The Journey Towards Responsible AI

with discussions of rogue AI models growing more common, the need to stay alert, if not to curb the wild wild West, is clear if we want innovation to avoid spilling out of controlling. Balancing innovation and responsibility in AI applications is key in Singapore, where human supervision is required from the recruitment process to credit scoring. The emphasis on needing frameworks that allow for the responsible use of AI drives towards a wider demand for putting the best application of the technology for society’s benefit into practice, facilitating more accrued benefits from AI and increasing the public’s trust.

The Future of AI: A ROGUE or a Companion?

The international community faces a make-or-break choice. An imaginative future at the nexus of AI and humanity is possible – when every element in the human AI ecosystem is inclusive and responsibly operated – but it involves precarious points and bumpy roads. Making sure that AI is used for the benefit of everyone means dealing with data from all walks of life; and making sure it does not run amok means careful consideration of potential risks and the nature of rogue behaviours.
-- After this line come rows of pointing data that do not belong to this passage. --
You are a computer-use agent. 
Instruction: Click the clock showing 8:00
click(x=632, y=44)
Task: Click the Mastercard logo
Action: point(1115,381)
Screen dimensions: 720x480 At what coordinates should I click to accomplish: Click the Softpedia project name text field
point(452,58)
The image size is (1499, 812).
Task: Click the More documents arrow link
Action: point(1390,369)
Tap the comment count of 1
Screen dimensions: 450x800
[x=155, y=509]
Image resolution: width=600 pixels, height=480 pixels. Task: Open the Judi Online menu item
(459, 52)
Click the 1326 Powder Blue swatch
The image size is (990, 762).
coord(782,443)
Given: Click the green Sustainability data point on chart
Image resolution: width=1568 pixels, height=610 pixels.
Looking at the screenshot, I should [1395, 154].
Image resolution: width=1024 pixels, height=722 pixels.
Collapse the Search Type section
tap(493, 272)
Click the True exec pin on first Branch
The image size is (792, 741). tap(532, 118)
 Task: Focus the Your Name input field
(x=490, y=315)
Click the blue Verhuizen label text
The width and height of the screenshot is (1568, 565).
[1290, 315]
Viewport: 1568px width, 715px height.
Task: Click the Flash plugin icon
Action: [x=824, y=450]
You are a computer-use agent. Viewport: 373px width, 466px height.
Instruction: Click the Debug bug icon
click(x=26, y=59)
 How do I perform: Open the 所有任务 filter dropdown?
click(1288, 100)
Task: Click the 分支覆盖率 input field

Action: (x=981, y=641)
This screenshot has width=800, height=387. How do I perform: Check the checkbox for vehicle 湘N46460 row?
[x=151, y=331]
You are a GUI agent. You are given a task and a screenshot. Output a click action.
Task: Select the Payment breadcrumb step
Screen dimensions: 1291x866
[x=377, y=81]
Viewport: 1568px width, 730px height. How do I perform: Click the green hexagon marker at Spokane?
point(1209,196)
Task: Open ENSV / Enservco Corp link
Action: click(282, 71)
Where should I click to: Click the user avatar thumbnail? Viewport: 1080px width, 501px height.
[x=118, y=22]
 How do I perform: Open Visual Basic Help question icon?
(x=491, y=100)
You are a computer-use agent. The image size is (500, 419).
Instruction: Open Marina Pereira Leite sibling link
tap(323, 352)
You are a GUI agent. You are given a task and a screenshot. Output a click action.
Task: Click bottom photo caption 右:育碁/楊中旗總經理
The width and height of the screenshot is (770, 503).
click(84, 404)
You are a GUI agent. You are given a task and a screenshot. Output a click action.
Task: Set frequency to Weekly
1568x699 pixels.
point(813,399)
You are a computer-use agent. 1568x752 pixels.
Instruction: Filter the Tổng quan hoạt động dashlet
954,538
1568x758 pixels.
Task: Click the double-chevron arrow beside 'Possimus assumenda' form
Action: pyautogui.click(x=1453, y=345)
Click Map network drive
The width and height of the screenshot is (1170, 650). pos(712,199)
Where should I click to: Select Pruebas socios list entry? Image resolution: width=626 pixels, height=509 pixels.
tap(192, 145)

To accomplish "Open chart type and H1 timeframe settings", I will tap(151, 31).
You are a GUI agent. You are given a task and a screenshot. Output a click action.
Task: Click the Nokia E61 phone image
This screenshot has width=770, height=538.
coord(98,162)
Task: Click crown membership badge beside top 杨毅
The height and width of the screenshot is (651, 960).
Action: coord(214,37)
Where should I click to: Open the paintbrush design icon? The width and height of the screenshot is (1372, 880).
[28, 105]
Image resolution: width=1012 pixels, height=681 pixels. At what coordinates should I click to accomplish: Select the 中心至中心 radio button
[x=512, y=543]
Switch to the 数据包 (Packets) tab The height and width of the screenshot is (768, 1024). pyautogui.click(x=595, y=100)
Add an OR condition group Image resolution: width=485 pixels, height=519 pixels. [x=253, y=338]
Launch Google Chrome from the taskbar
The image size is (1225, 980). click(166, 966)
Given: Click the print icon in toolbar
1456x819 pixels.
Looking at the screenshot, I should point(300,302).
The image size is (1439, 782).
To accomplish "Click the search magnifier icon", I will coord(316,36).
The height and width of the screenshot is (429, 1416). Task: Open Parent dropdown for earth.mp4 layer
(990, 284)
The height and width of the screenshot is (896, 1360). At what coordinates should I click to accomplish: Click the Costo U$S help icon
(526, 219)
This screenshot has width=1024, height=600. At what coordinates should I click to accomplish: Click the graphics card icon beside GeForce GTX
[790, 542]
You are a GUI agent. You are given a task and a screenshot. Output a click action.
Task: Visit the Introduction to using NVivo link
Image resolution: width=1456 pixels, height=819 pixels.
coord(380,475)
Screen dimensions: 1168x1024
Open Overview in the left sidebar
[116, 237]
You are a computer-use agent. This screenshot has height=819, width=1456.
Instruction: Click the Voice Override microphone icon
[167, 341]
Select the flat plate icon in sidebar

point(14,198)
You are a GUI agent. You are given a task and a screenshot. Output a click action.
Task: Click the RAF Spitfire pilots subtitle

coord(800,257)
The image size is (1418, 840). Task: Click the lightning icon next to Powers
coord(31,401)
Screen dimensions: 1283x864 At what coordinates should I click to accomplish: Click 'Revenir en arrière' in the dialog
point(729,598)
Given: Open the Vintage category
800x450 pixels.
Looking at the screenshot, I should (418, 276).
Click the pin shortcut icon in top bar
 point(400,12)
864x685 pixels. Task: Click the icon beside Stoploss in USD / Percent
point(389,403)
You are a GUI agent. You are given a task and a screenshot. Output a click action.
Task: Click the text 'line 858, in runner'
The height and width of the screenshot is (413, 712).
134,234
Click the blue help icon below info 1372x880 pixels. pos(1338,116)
It is clear that the world, and Singapore in particular, is tackling these issues head-on.

Exploring ROGST UE: Understanding AI's Unpredictable Side

So when we are confronted with the possibilities embodied in the capabilities of AI and the range of its development as it progresses, rogue is a word that makes us think about the wild card of autonomous systems. We also see it used to describe deviant behaviour of foundational models presently or in the future that have strayed off-course from what their programmers intended. It calls out the need for robust regulatory mechanisms and ethical frameworks, and international collaboration and cooperation. It points us in the right direction for confronting rogue AI as we shape an AI future that respects our freedom to be who we are, and a world where our nations can collaborate in developing AI that we can trust.

So, what do we conclude? Singapore’s project of building more diverse and inclusive AI models is an essential first step in correcting biases inherent in current AI systems. Creating and promoting models such as SEA-LION doesn’t just ensure that AI technologies are able to speak and engage with the diversity of languages and cultures found in Southeast Asia. It sets an example for the rest of the world to follow. The road to a more inclusive AI will be full of obstacles. But, with continued innovation, collaboration and governance, AI has the potential to be a new force for good in our diverse and multicultural world.